PROBLEM STATEMENT: Only the lines holding "will" are wanted; find them in the listing and return each one.

'''

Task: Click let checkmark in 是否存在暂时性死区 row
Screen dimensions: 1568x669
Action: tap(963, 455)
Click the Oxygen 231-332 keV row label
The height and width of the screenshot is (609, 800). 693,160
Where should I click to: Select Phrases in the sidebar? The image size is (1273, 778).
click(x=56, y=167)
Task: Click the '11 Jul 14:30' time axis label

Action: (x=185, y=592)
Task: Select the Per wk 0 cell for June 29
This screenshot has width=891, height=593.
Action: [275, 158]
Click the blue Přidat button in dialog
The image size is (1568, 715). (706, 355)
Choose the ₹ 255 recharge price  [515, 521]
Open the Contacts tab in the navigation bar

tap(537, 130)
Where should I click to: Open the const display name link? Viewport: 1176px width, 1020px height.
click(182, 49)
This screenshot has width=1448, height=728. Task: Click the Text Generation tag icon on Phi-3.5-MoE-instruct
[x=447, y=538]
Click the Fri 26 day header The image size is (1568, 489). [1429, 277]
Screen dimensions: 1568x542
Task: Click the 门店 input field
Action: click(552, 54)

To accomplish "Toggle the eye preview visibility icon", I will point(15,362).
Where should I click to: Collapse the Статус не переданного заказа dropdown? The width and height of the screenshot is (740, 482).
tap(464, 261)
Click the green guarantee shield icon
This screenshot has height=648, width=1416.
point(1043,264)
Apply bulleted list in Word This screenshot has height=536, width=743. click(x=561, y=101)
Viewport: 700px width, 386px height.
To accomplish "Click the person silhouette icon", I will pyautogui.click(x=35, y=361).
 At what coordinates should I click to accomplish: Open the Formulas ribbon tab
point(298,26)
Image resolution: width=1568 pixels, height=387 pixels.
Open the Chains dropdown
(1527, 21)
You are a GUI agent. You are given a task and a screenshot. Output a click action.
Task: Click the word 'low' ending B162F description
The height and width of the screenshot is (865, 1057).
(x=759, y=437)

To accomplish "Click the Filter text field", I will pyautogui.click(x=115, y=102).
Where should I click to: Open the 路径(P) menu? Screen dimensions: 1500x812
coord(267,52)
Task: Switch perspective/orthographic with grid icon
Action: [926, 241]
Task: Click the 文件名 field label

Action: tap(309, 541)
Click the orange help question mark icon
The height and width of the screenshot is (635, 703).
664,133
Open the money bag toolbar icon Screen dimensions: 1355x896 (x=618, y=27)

'''

SOLUTION:
To accomplish "Toggle the eye preview visibility icon", I will point(15,362).
To accomplish "Click the person silhouette icon", I will pyautogui.click(x=35, y=361).
To accomplish "Click the Filter text field", I will pyautogui.click(x=115, y=102).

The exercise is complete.